Just as well, Yocke concluded. The columnist believed, and had written ad nauseam, that traditional law enforcement methods adequately funded and vigorously applied would be sufficient to handle the illegal drug epidemic. Yocke had argued that police and courts didn’t have even a sporting chance against the drug syndicates, which he compared to a bloated, gargantuan leech sucking the blood from a dying victim.
The verbal sparring between the talented newcomer, Yocke, and the pro with thirty years of journalism experience had not prevented a friendship. They genuinely liked each other.
As Yocke marshaled his arguments yet again to fire at the man who wasn’t there, he took stock of the Post newsroom. It was populated by literate, informed, opinionated people, every one of whom subconsciously assumed that Washington was the center of the universe and the Post was the axis on which it turned.

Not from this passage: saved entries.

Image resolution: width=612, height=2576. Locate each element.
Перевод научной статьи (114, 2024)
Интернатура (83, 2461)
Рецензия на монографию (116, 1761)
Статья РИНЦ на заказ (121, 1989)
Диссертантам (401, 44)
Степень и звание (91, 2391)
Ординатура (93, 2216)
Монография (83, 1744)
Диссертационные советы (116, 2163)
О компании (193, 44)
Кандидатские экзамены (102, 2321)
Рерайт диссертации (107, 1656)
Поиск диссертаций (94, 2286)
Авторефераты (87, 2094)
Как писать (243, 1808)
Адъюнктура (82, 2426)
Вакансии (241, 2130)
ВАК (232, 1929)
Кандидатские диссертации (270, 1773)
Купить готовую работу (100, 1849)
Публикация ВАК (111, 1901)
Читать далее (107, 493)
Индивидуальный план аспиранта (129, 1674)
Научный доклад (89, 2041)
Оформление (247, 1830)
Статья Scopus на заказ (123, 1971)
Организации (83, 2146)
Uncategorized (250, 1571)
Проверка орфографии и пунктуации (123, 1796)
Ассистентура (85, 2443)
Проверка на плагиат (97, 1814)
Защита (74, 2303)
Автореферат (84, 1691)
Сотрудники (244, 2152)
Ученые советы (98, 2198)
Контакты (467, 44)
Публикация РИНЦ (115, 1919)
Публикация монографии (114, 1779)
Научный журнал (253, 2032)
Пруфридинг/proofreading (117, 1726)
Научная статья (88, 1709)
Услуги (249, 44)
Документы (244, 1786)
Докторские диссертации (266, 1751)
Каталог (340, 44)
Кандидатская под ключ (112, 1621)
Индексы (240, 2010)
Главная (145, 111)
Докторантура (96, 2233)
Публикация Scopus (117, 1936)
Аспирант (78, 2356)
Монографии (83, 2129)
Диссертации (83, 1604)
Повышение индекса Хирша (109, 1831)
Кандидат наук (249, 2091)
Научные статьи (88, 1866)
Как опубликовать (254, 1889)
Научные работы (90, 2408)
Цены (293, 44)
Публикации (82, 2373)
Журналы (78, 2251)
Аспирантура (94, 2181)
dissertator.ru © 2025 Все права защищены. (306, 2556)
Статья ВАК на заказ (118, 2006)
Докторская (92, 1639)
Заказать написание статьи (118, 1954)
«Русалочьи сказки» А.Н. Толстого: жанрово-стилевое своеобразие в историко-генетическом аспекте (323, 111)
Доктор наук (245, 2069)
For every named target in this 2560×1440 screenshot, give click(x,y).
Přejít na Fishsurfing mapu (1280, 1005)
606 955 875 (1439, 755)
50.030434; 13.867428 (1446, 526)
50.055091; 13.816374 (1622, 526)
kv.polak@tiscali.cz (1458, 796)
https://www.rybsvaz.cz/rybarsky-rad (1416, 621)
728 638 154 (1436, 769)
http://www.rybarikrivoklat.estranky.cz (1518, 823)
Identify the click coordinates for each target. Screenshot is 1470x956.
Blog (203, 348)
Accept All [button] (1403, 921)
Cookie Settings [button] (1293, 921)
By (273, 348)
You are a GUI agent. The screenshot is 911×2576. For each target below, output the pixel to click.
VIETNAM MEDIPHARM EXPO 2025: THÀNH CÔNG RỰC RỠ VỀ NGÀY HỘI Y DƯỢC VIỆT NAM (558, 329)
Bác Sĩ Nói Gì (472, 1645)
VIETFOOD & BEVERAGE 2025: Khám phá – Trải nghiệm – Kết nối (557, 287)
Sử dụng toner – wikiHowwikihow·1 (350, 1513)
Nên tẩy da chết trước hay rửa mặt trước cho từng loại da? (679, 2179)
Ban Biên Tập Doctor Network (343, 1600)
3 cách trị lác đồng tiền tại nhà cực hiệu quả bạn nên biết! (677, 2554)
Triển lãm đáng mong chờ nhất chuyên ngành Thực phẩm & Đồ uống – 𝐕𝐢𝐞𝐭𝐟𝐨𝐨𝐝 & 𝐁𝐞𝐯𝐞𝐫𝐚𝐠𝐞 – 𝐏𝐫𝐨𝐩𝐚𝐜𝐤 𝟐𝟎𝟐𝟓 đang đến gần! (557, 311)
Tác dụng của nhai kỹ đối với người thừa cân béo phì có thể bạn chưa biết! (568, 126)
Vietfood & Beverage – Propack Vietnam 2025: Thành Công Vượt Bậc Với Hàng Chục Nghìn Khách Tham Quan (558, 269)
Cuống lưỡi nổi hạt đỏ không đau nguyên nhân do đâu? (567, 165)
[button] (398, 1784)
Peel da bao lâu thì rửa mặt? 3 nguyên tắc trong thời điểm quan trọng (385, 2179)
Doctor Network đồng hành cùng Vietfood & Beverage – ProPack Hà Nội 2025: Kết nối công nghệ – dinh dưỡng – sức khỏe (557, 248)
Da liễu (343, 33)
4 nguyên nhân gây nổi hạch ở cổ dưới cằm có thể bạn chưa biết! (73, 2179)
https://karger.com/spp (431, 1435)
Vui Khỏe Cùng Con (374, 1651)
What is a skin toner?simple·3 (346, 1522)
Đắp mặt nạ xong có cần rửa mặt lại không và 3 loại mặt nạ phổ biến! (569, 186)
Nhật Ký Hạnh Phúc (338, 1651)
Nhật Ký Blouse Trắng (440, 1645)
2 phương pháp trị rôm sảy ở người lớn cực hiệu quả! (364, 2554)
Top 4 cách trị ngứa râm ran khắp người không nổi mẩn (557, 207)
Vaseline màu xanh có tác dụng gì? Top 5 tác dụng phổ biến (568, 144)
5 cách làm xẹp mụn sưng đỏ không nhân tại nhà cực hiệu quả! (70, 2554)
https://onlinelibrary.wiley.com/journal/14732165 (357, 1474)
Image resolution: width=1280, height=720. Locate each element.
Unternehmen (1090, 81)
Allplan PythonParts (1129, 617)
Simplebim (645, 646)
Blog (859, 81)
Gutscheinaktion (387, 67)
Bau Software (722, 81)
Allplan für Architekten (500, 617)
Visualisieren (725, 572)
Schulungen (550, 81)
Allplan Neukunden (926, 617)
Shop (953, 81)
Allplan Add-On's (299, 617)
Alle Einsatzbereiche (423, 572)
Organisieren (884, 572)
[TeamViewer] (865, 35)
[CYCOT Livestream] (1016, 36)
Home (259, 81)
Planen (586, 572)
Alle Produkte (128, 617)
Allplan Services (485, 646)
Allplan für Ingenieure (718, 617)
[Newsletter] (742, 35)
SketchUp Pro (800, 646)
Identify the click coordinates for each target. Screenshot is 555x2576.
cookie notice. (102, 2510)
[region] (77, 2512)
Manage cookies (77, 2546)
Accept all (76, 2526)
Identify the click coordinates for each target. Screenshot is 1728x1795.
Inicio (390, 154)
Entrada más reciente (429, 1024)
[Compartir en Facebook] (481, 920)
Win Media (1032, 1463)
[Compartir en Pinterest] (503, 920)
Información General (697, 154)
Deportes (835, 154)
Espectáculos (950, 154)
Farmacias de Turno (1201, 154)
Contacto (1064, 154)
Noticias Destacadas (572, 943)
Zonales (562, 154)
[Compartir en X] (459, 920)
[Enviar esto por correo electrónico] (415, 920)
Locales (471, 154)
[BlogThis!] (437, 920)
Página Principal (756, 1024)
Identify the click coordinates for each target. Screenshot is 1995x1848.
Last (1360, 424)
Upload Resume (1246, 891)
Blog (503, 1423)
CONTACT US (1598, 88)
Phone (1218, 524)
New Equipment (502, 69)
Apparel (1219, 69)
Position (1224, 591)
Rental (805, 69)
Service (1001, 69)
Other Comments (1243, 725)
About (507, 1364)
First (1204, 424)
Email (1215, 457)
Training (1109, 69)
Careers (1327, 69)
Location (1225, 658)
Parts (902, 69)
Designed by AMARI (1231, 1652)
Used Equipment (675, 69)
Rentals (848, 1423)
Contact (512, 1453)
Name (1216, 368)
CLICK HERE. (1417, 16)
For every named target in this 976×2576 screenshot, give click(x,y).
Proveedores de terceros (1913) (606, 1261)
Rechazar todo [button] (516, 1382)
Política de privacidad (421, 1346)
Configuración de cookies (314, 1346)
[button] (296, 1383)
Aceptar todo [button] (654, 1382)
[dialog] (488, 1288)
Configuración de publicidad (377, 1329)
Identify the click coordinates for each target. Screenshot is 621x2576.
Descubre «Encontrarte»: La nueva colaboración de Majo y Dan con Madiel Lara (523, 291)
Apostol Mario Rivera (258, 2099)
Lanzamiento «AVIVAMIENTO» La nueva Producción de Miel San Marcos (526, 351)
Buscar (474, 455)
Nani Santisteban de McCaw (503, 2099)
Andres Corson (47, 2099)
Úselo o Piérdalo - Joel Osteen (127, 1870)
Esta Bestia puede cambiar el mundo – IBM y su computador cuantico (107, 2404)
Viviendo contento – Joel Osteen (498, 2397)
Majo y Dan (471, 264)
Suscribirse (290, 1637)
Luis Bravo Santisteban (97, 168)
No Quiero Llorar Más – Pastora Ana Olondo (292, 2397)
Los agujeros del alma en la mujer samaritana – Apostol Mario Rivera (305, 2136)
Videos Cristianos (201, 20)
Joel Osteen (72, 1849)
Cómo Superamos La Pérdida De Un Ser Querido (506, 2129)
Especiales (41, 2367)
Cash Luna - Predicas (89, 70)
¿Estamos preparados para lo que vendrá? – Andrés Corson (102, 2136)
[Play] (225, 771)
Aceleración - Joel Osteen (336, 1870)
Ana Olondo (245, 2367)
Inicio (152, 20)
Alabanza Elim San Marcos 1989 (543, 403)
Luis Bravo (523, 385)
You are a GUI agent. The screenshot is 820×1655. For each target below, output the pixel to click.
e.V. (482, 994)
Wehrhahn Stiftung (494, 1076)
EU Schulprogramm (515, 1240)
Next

This newspaper and The New York Times were the career zeniths that every journalist aimed for, Yocke thought, at least those with any ambition. Yocke knew. He had ambition enough for twenty men.
Jack Yocke and the photographer were headed for Laurel to interview the Harringtons’ neighbors—and, if possible, the widow herself—when Vinnie Pioche and Tony Anselmo finished their meal and strode out into the gloom of the Washington evening.
They took their time walking toward the parking garage. A lady of the evening standing on the corner watched them come toward her, took a step their way, then abruptly changed her mind after a good look at Vinnie’s face. Tony knew Vinnie pretty well, and he knew that look. It would freeze water.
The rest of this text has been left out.